> [TASK PROMPT] Transcribe the records word for word, from their start through the line containing "coordinates (926, 163).".

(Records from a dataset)
# # # # #

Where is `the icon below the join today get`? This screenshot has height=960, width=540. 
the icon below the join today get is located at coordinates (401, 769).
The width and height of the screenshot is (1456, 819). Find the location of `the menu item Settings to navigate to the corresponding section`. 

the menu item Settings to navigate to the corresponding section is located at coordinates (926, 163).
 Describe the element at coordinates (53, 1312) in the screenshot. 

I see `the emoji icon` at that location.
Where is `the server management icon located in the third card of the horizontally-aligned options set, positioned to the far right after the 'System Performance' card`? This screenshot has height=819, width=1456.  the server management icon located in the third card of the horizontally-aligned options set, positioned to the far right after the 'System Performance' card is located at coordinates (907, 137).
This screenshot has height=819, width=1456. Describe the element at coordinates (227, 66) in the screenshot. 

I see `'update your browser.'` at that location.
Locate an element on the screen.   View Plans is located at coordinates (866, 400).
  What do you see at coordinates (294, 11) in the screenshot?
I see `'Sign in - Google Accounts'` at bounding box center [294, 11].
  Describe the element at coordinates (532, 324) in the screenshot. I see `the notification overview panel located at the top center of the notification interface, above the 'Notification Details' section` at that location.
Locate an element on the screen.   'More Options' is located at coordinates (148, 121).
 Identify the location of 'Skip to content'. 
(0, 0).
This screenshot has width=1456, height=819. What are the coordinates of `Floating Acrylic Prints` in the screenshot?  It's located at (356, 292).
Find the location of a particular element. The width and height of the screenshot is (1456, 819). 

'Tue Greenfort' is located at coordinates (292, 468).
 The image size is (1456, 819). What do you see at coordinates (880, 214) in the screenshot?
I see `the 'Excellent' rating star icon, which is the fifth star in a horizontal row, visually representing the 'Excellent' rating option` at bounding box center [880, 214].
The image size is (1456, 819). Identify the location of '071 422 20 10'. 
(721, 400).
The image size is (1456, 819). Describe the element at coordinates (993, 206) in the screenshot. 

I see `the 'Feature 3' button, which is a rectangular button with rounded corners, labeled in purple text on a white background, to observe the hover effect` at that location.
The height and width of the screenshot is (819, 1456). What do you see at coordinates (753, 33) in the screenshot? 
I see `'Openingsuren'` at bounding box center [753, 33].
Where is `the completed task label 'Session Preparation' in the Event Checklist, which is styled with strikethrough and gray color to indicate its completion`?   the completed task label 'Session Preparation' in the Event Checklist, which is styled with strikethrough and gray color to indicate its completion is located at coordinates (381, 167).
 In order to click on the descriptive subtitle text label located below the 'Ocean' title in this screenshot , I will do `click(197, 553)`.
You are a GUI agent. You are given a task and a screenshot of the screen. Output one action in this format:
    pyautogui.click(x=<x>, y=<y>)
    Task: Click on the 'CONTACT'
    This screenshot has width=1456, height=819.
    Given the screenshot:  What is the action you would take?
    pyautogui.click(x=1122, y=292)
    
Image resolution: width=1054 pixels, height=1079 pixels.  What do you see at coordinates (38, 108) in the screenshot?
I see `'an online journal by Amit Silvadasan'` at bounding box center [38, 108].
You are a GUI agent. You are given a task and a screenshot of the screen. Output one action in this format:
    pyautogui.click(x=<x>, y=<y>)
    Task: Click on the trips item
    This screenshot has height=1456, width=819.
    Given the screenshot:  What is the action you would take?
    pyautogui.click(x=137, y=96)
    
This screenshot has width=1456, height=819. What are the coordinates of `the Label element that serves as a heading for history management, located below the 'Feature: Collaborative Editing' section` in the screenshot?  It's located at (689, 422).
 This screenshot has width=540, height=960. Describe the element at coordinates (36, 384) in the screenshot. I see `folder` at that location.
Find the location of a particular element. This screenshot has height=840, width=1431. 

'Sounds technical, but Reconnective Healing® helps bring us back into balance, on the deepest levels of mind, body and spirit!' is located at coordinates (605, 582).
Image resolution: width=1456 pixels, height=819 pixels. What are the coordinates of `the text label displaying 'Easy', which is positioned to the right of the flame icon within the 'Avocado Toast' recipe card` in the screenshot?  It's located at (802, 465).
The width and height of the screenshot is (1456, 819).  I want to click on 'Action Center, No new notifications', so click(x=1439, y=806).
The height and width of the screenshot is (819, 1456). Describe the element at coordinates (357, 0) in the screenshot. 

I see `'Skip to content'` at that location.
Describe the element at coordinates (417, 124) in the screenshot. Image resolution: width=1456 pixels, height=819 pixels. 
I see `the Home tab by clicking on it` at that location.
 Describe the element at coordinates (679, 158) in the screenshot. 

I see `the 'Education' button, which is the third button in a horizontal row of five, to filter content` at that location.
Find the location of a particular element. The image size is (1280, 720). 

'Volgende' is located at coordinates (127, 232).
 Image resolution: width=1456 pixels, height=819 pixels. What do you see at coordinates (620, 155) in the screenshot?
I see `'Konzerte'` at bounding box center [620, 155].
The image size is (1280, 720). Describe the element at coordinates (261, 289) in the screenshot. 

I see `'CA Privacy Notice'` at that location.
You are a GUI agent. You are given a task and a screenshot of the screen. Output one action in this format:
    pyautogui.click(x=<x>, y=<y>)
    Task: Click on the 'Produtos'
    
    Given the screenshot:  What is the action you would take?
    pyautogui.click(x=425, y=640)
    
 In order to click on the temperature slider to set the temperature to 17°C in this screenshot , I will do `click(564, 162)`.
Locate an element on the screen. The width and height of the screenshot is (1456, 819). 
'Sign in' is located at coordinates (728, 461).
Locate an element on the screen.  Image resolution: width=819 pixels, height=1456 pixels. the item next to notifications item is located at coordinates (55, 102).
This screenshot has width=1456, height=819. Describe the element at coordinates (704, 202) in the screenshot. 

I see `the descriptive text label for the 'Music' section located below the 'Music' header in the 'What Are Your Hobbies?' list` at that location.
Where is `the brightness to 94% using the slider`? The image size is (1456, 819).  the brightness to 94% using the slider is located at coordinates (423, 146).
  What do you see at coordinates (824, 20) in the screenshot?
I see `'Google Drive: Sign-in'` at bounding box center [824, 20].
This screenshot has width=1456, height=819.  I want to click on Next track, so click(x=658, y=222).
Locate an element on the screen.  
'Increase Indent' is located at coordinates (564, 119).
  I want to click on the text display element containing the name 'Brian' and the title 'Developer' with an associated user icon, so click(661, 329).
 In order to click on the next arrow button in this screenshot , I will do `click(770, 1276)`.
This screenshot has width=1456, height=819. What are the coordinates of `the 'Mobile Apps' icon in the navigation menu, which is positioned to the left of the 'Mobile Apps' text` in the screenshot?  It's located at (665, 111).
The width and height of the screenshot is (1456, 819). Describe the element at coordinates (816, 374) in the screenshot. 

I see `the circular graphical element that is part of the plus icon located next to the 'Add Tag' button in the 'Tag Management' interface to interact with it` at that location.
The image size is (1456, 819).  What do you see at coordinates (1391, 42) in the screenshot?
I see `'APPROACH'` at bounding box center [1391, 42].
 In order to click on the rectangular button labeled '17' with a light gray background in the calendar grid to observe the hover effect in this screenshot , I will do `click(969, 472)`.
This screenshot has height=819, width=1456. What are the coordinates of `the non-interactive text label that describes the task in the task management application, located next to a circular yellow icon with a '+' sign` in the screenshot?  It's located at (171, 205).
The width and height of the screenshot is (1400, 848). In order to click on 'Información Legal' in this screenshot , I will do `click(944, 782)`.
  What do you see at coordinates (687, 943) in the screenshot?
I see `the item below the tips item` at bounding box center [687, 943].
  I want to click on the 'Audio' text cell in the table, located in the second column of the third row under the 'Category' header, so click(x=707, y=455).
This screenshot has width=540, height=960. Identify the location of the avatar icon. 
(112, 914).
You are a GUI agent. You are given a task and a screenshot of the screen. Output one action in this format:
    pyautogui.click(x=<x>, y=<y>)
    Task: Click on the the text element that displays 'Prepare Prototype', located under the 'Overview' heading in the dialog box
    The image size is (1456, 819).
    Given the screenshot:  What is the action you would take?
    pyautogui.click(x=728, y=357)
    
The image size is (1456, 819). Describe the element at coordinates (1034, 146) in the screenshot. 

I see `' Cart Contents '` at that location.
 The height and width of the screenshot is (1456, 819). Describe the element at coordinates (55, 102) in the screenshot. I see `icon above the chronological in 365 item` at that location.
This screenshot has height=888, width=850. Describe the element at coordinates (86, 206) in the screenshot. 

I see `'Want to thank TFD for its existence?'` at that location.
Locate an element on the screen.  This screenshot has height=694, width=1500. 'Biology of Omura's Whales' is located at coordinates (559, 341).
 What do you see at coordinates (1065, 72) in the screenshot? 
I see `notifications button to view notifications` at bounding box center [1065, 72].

# # # # #

> [EXPECTED OUTPUT]
Where is `the icon below the join today get`? This screenshot has height=960, width=540. 
the icon below the join today get is located at coordinates (401, 769).
The width and height of the screenshot is (1456, 819). Find the location of `the menu item Settings to navigate to the corresponding section`. 

the menu item Settings to navigate to the corresponding section is located at coordinates (926, 163).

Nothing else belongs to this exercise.